Roel, je vroeg: waarom ben je ambtenaar geworden? Toen ik het werd, had ik daar helemaal niet zo over nagedacht. Maar halverwege mijn carrière kon ik daar wel een antwoord op geven. Omdat ik het echt een prachtig ambt vind. En ook heel belangrijk. En het gaat me ook echt aan het hart hoe het nu gaat.

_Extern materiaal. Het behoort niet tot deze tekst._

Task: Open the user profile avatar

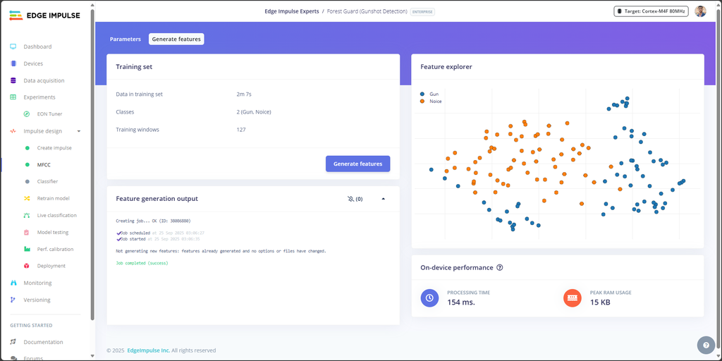Action: [700, 11]
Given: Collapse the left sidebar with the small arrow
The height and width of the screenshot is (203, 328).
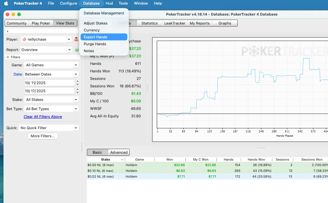Looking at the screenshot, I should (x=8, y=31).
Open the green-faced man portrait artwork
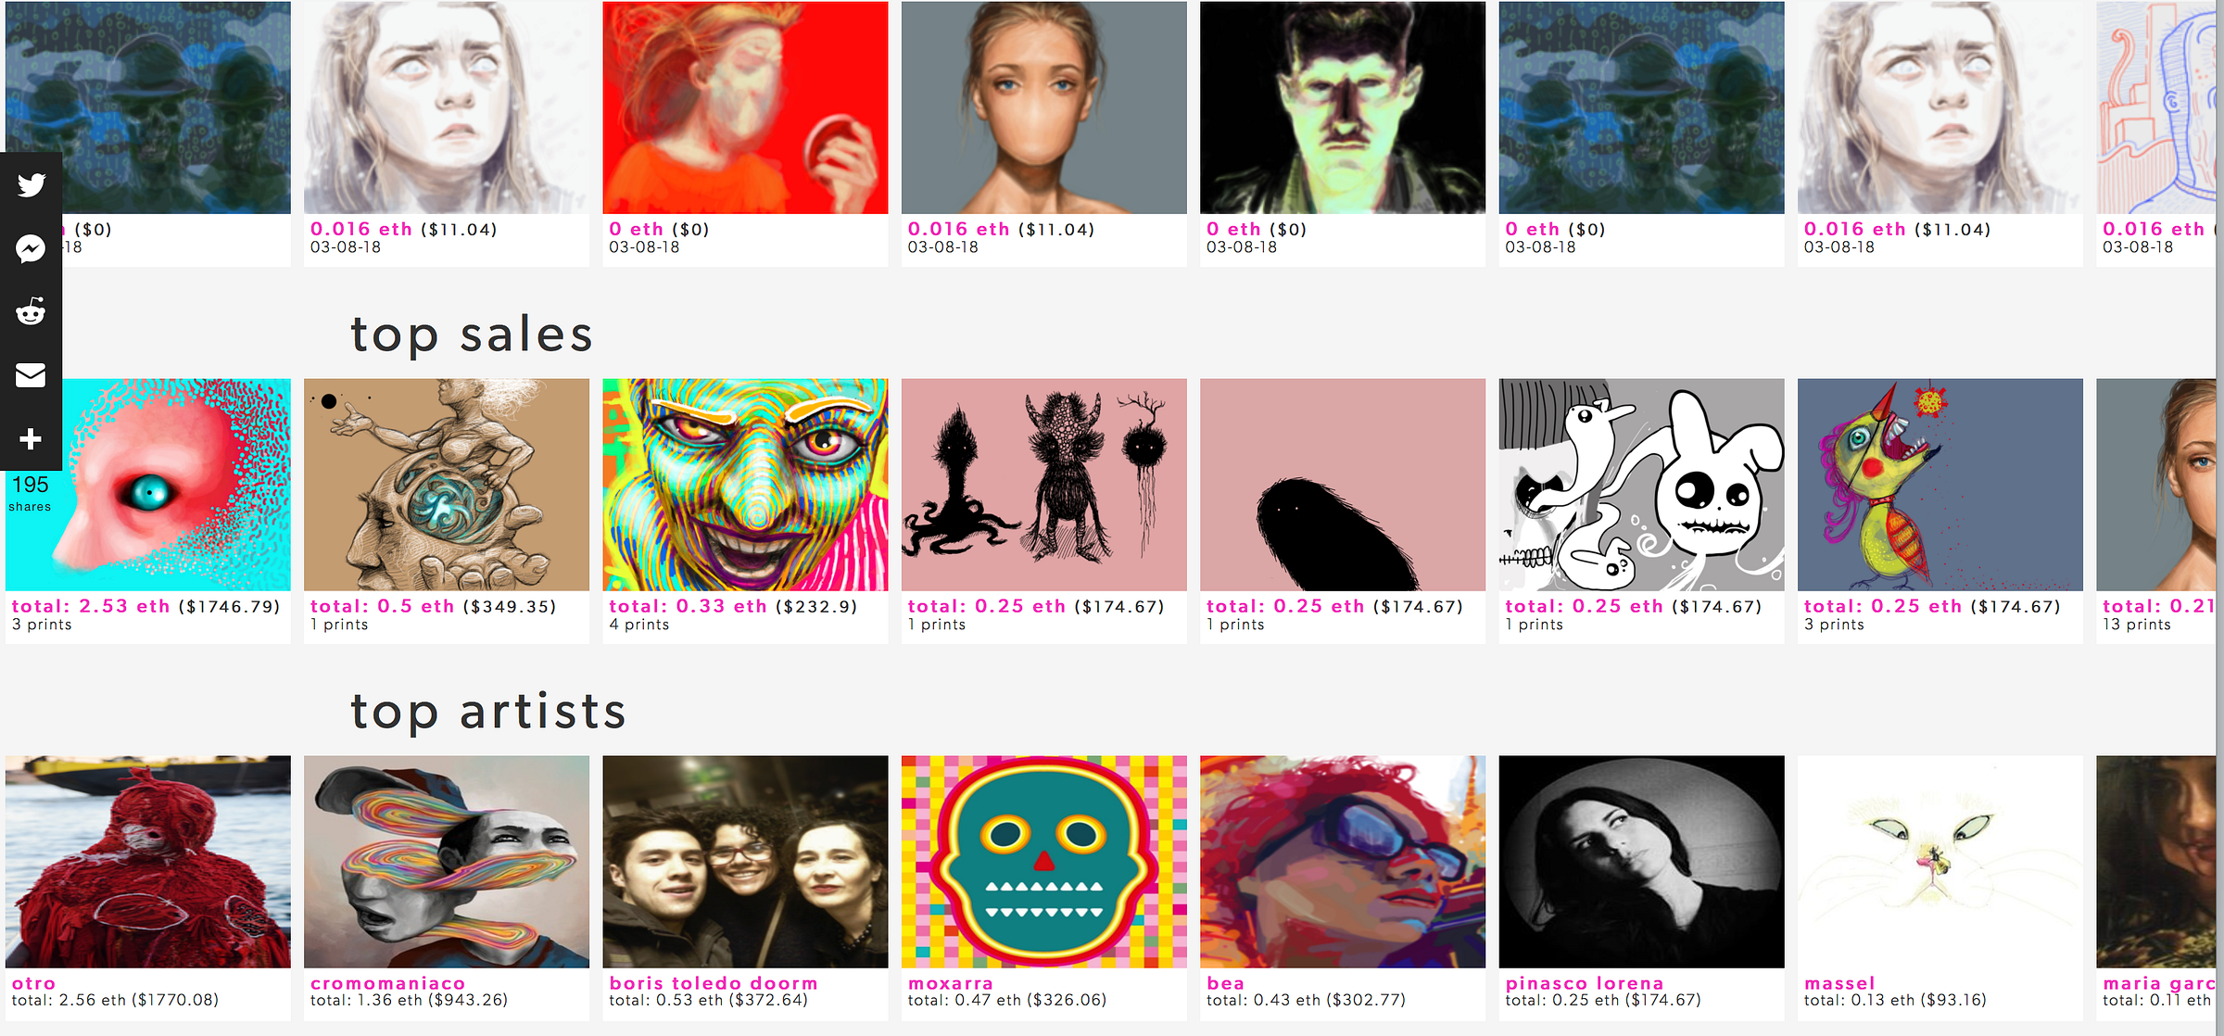The height and width of the screenshot is (1036, 2224). pos(1343,107)
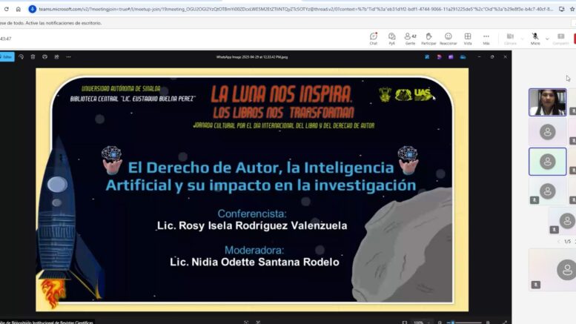Open the Más options menu
The image size is (576, 324).
[486, 38]
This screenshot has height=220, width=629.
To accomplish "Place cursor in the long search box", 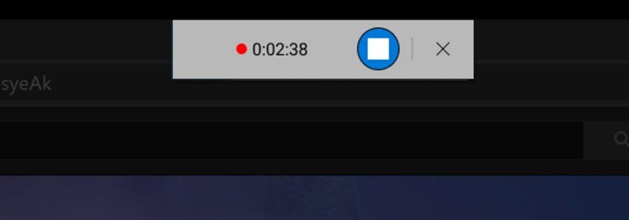I will [x=291, y=140].
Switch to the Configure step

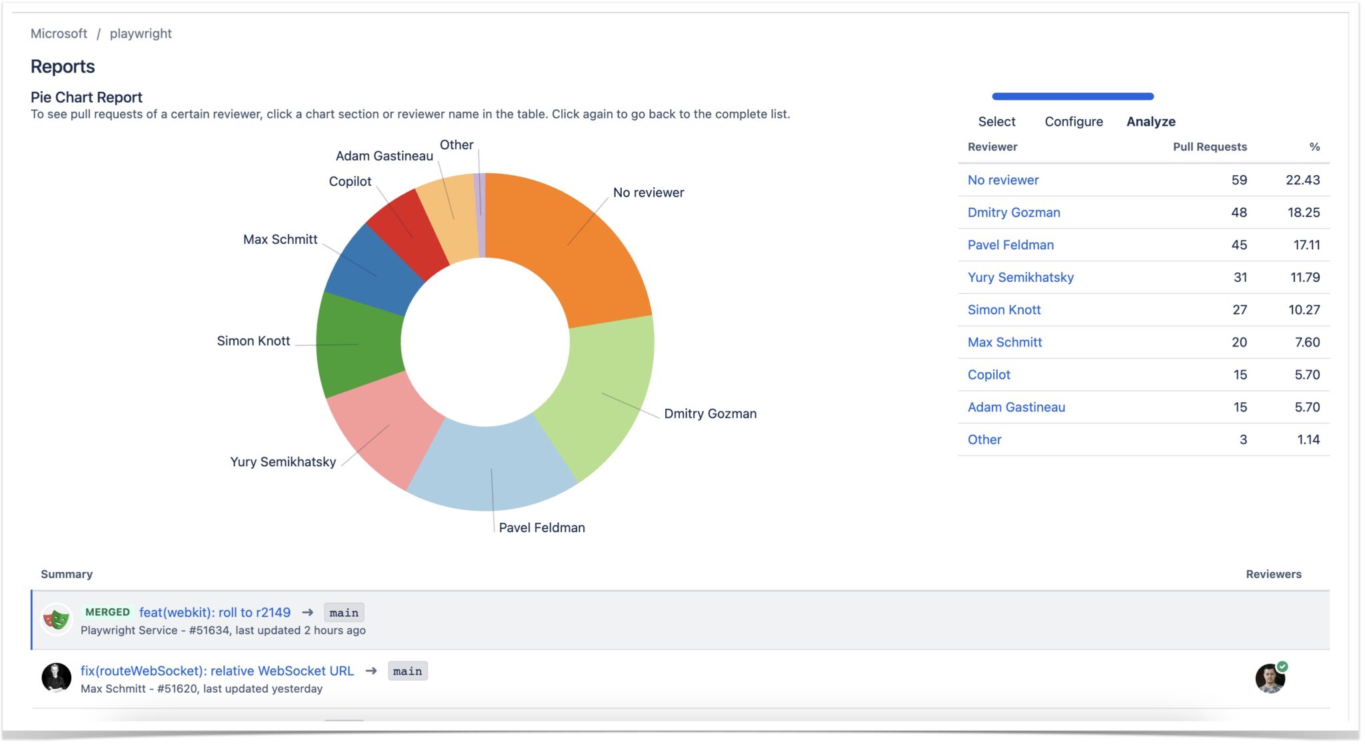[1073, 121]
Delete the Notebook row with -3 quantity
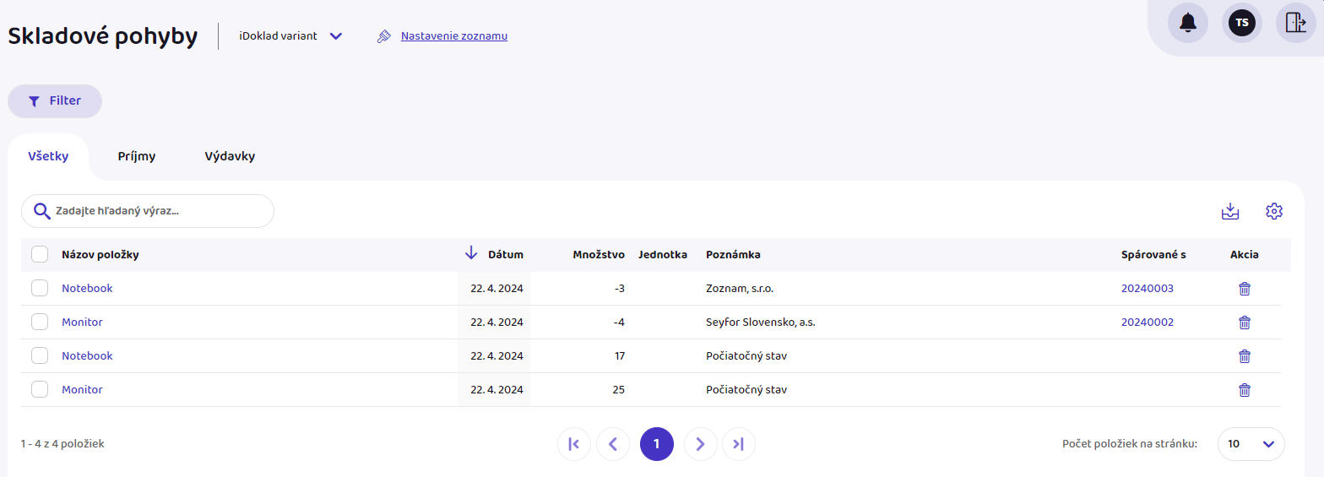Viewport: 1324px width, 477px height. [x=1244, y=289]
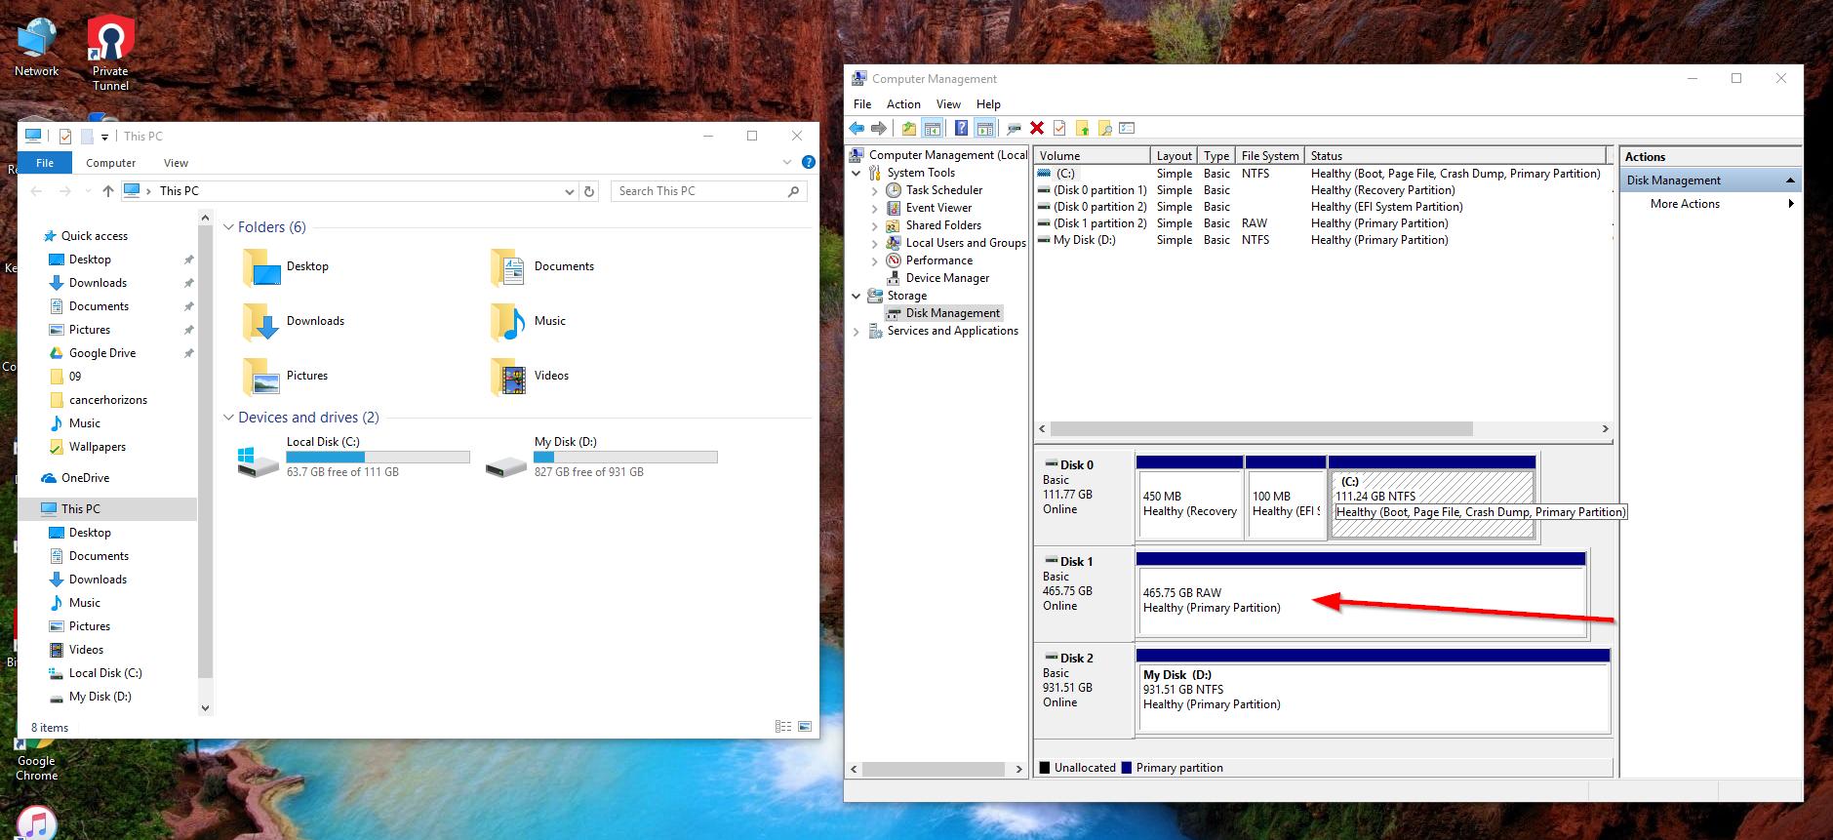Open the Action menu in Computer Management
1833x840 pixels.
(x=902, y=104)
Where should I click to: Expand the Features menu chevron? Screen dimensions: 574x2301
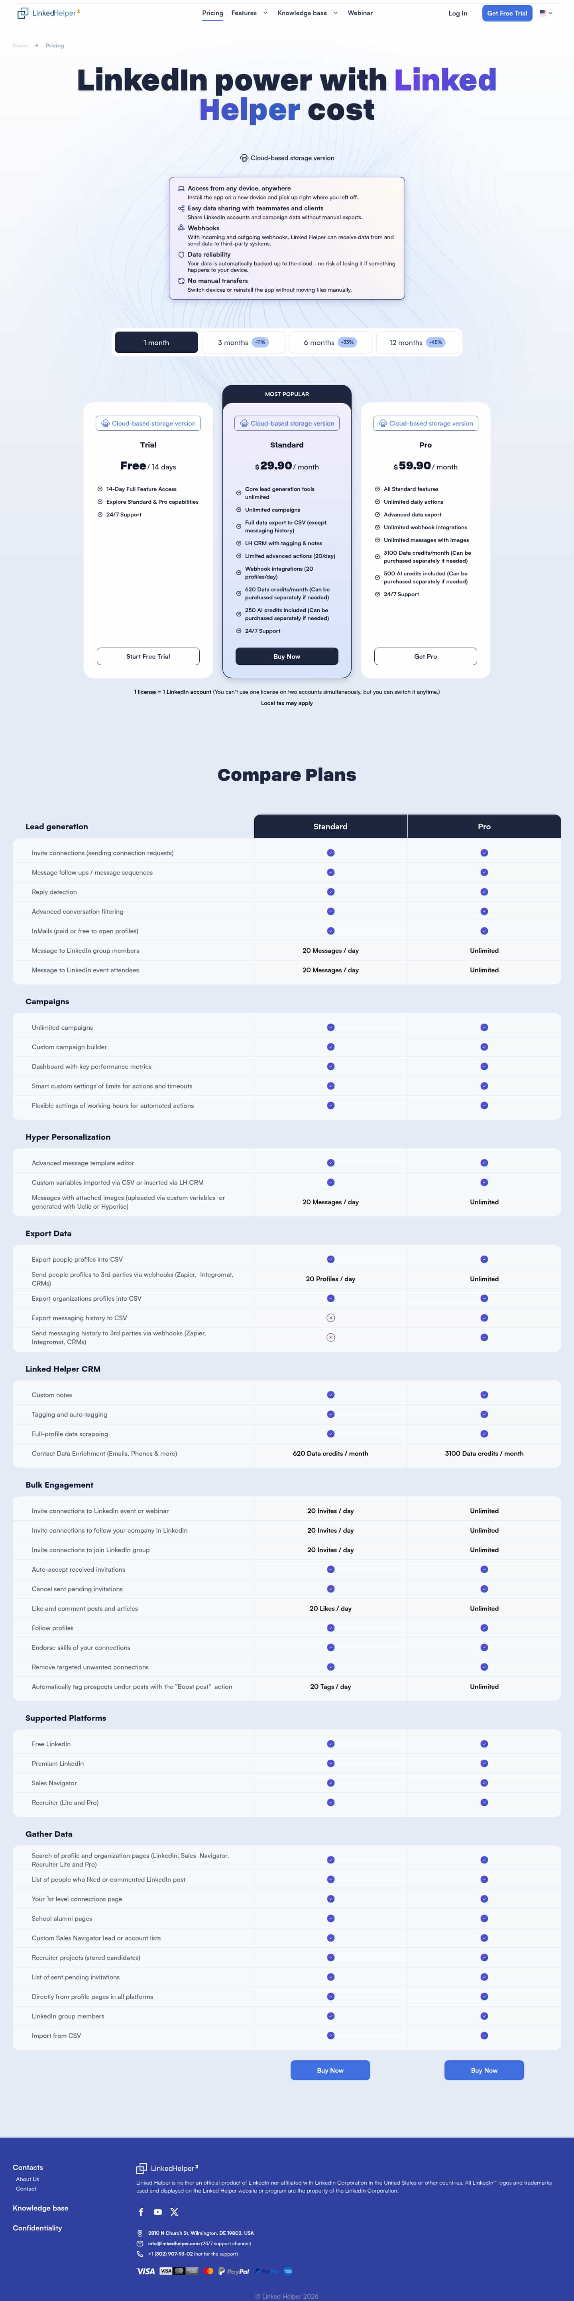[x=266, y=13]
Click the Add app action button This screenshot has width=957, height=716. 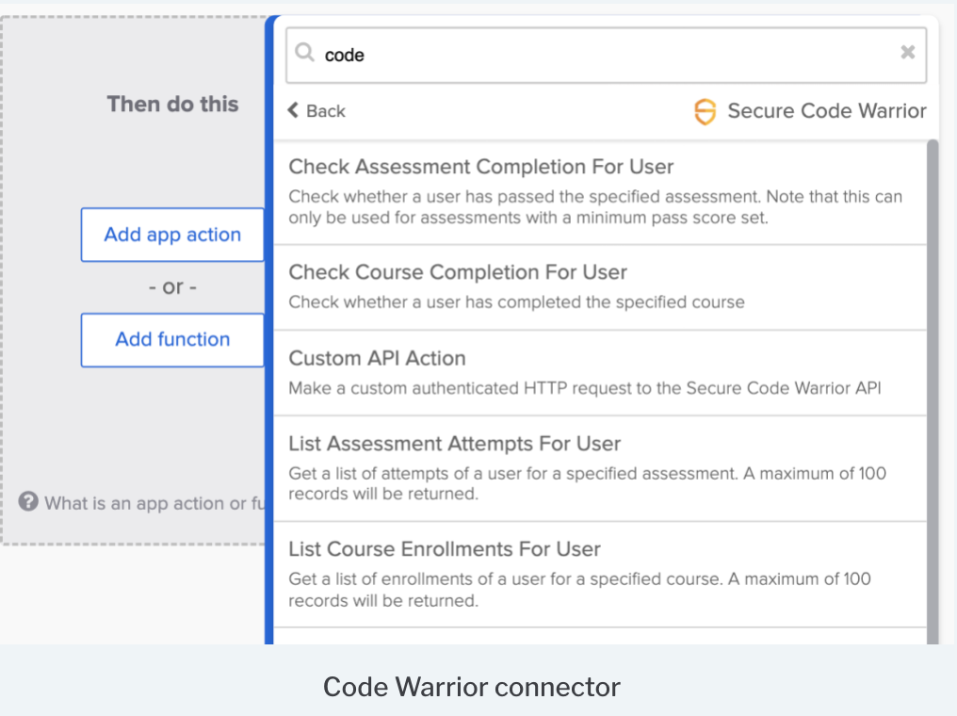172,235
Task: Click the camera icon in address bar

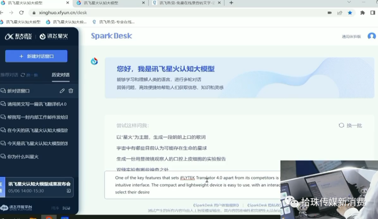Action: pos(329,13)
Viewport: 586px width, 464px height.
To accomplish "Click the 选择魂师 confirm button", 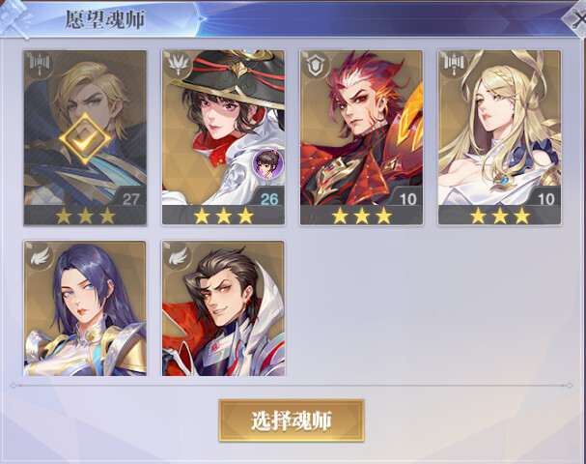I will 292,421.
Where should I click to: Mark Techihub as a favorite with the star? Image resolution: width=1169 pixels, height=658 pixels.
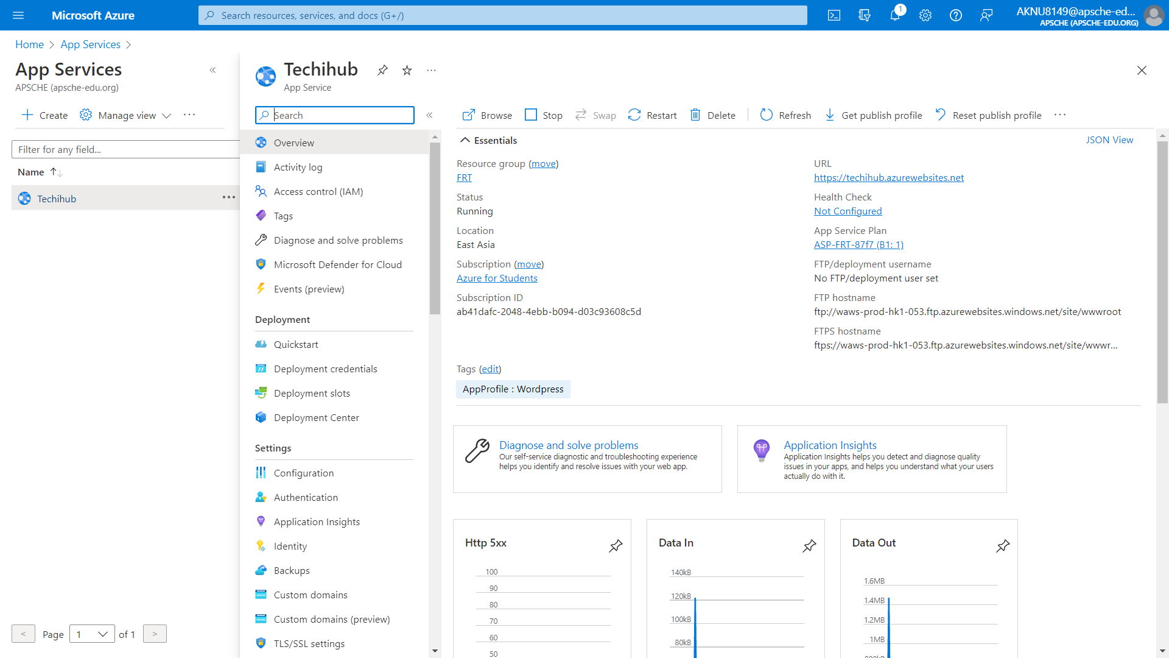coord(407,70)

Omdat ik echt denk dat de rechtsstaat gebaat is bij een enorm goed en degelijk functionerend ambtelijk apparaat, dat ook echt staat voor inhoud, en ook repliek kan geven. Niet om de repliek te geven, maar om ervoor te waken dat we niet in een of ander gigantisch misverstand belanden, wat we hadden kunnen voorkomen. Daar geloof ik echt heilig in, en daar ben ik heel trots op geweest dat ik daar ruim dertig jaar ook aan heb kunnen bijdragen. Het is wel erg afhankelijk van de minister die, ministers die er ontvankelijk voor zijn. Hoe bedoel je? Ik heb het vorige week nog bij een heel andere gelegenheid gezegd over een inmiddels, of net overleden SG die een grote reputatie had als ambtenaar, die speaking truth to power hoog in het vaandel had. En waar de meeste ministers heel veel profijt van hadden, maar een enkele absoluut niet mee uit de voeten kon.
Je moet wel een minister hebben die in die interactie met de ambtelijke top mee kan mee gaan, doen. Tuurlijk, maar ik denk niet dat het je van je verplichting ontslaat, ook als je een minister hebt of een staatssecretaris die dat niet kan. Je moet het toch blijven doen. Dat hoort bij je ambt. Ook al wordt er niet naar, ook al kan zo iemand er niks mee, dan nog... Of je moet andere wegen vinden om diegene van die informatie te voorzien, dat het op een of andere manier doordringt.
Niet om te drammen, maar om het te laten landen. Je kunt ook kijken van: naar wie luistert die persoon dan wel? Zijn het misschien Kamerleden? Zijn het misschien andere? Bedrijfsleven? Zo kan je het natuurlijk ook doen.